Anyway most 2005 GTO's are dynoing around 335-345 WHP / 340-350WTQ...... Just with the LPE alone you should get around 355 WHP and 360 WTQ (guess-timating). I have not dyno'd my car yet but I hope to get better numbers.


----------



## Robw_29 (Aug 6, 2005)

LS2FAST said:


> Your HP numbers look good.... I think you are a little low on the TQ side :confused
> 
> I am not sure why that is the case with your car. I can break the tires loose on my car from 2nd to 3rd consistently. And I can get a chirp "on-demand" at 70... to impress my friends :cool
> 
> ...


I only had 765 miles on the car. I think my numbers are right on par with CAI they don't do much for you on a dyno in the first place. I also think once my car breaks in more the numbers will go up. I will never really know for sure since in 2 weeks I will have LT headers magnaflow catback and be dyno tuned.


----------



## LS2FAST (Jul 22, 2005)

Yeah could be... I have 6,500 + miles on my car. That is going to be sweet when you are all done.


----------



## Robw_29 (Aug 6, 2005)

LS2FAST said:


> Yeah could be... I have 6,500 + miles on my car. That is going to be sweet when you are all done.


All done? Is there such a thing . Once the exhaust is done then I go cam shopping. Then maybe gears, wheels, and whatever else I can think of or should I say afford.


----------



## derf (Aug 3, 2004)

I can break the tires loose on the 2-3 shift in my stock '04...

You might have something wrong with yours.


----------



## YouHolden? (Jun 29, 2005)

Has anyone actually dynoed the increase with their LPE CAI? I just put mine on and I was wondering if it works as well as they say...sounds good though


----------



## fergyflyer (Apr 18, 2005)

Robw 29 is your car an a4? The torque management should not affect the m6. I can break mine 1-2, 2-3, and get a little chirp 3-4. I've gat a m6.


----------



## Robw_29 (Aug 6, 2005)

fergyflyer said:


> Robw 29 is your car an a4? The torque management should not affect the m6. I can break mine 1-2, 2-3, and get a little chirp 3-4. I've gat a m6.

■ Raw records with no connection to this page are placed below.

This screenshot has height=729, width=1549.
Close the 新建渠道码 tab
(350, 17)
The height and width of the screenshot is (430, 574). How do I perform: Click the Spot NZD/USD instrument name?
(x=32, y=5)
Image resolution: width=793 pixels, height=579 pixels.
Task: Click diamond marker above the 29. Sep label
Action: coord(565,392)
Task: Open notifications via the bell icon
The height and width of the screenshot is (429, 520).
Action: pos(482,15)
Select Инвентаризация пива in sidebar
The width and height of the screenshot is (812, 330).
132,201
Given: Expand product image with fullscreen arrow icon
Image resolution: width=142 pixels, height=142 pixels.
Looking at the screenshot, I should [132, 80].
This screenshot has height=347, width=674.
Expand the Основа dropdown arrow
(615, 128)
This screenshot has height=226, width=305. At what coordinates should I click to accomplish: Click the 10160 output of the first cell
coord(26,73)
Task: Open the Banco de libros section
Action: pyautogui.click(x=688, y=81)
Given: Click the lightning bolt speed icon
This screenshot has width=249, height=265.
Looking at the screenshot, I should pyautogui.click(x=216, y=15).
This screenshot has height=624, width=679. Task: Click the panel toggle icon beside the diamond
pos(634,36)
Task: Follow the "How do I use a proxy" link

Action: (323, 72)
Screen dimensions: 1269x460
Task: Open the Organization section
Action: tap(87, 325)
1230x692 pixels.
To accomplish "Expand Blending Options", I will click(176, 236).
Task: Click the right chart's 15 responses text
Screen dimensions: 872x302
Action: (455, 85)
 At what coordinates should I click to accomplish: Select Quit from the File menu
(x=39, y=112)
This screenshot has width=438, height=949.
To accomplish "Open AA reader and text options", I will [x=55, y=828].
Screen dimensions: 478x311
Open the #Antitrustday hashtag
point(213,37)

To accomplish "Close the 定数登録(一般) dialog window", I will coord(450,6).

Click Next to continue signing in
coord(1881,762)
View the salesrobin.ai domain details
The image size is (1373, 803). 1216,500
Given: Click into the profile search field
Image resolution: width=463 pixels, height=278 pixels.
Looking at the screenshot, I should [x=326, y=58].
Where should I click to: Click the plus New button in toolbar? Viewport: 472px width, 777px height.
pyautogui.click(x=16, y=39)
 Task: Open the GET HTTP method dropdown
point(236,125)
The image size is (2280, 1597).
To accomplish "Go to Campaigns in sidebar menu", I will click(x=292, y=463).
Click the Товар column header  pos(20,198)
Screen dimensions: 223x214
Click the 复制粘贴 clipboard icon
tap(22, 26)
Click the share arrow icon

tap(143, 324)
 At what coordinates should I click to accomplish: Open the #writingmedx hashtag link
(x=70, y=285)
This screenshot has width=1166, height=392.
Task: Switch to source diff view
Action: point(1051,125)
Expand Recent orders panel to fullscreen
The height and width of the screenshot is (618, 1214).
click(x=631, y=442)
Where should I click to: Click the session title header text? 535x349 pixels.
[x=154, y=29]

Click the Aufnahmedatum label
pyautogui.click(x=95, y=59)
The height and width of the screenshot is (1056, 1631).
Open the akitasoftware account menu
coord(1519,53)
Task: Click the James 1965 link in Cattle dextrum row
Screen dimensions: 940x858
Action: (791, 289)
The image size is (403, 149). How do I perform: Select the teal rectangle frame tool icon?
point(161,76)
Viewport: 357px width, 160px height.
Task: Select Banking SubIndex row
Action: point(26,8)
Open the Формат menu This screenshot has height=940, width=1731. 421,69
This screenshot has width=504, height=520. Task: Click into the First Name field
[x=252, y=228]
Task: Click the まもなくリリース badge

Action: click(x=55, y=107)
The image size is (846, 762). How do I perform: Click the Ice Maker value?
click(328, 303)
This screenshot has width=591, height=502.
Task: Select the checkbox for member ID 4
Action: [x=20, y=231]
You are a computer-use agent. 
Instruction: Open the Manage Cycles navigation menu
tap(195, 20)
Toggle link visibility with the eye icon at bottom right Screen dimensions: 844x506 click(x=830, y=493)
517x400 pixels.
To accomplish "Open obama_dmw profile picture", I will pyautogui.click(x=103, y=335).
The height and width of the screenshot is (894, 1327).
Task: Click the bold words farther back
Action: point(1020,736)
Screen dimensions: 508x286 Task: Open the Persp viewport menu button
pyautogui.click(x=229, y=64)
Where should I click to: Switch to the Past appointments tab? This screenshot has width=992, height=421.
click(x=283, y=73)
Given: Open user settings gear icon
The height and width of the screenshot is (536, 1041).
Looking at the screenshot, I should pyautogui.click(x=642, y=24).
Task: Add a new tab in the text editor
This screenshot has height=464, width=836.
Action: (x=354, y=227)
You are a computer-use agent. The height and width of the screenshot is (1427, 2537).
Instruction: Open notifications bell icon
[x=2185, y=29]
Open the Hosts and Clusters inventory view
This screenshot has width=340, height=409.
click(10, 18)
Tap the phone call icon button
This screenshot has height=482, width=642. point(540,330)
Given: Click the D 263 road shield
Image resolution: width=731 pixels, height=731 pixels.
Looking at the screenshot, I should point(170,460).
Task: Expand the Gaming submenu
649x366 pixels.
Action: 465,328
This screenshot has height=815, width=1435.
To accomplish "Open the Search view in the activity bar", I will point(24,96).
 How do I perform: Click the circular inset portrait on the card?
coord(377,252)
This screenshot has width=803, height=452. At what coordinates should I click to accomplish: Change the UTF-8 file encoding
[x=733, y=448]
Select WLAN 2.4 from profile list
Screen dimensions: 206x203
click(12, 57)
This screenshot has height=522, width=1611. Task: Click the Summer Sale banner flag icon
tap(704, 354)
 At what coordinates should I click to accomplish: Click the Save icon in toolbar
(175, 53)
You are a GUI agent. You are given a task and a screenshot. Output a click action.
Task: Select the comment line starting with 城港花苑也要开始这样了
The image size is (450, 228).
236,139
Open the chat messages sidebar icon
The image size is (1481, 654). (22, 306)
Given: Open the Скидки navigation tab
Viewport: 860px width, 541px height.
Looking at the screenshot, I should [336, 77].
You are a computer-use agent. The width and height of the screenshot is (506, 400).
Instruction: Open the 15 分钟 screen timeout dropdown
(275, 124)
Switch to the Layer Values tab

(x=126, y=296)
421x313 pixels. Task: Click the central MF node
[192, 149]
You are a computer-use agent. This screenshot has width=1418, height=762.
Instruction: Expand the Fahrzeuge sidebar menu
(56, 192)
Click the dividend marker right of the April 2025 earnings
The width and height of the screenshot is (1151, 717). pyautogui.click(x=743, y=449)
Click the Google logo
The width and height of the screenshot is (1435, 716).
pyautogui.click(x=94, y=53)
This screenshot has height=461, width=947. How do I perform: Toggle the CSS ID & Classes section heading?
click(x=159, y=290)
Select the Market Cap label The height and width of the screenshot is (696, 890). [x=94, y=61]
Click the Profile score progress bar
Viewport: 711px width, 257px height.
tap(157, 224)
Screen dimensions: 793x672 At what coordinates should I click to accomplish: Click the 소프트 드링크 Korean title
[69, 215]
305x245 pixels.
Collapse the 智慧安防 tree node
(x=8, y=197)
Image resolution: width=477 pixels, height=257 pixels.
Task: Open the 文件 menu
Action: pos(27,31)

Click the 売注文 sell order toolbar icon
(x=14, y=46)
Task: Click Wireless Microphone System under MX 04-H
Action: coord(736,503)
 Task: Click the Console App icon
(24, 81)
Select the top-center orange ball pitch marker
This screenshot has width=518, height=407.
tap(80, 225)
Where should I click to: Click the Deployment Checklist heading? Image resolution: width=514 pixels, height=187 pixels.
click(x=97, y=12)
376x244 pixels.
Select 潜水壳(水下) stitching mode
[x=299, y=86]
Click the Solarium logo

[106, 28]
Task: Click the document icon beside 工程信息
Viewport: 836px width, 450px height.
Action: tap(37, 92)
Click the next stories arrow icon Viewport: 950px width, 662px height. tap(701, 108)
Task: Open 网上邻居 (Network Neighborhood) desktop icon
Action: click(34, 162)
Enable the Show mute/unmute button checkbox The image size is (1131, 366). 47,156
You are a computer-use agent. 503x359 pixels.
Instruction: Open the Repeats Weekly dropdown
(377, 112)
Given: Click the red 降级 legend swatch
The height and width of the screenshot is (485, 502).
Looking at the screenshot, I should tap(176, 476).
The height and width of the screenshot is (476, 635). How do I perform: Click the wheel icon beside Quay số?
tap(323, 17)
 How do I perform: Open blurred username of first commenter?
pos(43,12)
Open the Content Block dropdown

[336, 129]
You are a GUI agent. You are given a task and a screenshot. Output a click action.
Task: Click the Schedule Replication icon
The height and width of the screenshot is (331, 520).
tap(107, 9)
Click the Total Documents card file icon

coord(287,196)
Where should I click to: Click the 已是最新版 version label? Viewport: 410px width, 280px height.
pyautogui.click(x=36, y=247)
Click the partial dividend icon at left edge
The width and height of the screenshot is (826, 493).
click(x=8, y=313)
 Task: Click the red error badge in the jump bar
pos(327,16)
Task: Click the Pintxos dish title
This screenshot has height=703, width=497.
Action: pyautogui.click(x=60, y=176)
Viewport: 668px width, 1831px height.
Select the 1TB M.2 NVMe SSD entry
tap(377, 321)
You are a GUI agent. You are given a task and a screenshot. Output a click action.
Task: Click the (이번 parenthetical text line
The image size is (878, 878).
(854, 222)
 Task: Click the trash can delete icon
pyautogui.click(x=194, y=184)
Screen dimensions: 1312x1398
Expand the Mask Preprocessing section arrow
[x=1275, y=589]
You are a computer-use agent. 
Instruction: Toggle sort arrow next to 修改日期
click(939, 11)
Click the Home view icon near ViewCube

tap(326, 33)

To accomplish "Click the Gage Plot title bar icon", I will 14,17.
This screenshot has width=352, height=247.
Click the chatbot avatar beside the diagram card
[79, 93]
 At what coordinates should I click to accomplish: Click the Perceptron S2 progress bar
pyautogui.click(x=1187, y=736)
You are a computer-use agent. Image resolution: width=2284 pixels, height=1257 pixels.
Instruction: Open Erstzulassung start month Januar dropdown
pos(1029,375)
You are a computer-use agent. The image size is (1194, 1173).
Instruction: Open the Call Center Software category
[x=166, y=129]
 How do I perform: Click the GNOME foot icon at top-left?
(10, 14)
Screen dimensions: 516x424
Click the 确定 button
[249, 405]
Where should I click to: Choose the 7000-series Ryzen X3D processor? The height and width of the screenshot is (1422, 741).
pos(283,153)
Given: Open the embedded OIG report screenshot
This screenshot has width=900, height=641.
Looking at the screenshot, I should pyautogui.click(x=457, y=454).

My car is a 6spd. Not sure what is up with my car it only 900 miles on it so I have not really tried all that hard to break the tires loose on the 1 - 2 shift. I think it is performing as it should be it pulls real hard just seems to be pulling timing between shifts. If it is the TM issue it will be gone for good in about 2 weeks. It also might just be the weather effecting the car I can tell this thing really hates heat. I know all cars hate it but this car seems to be effected by heat more then any other car I have owned. That will be corrected in about 2 weeks also with the dyno tune.


----------



## fergyflyer (Apr 18, 2005)

Robw_29 said:


> My car is a 6spd. Not sure what is up with my car it only 900 miles on it so I have not really tried all that hard to break the tires loose on the 1 - 2 shift. I think it is performing as it should be it pulls real hard just seems to be pulling timing between shifts. If it is the TM issue it will be gone for good in about 2 weeks. It also might just be the weather effecting the car I can tell this thing really hates heat. I know all cars hate it but this car seems to be effected by heat more then any other car I have owned. That will be corrected in about 2 weeks also with the dyno tune.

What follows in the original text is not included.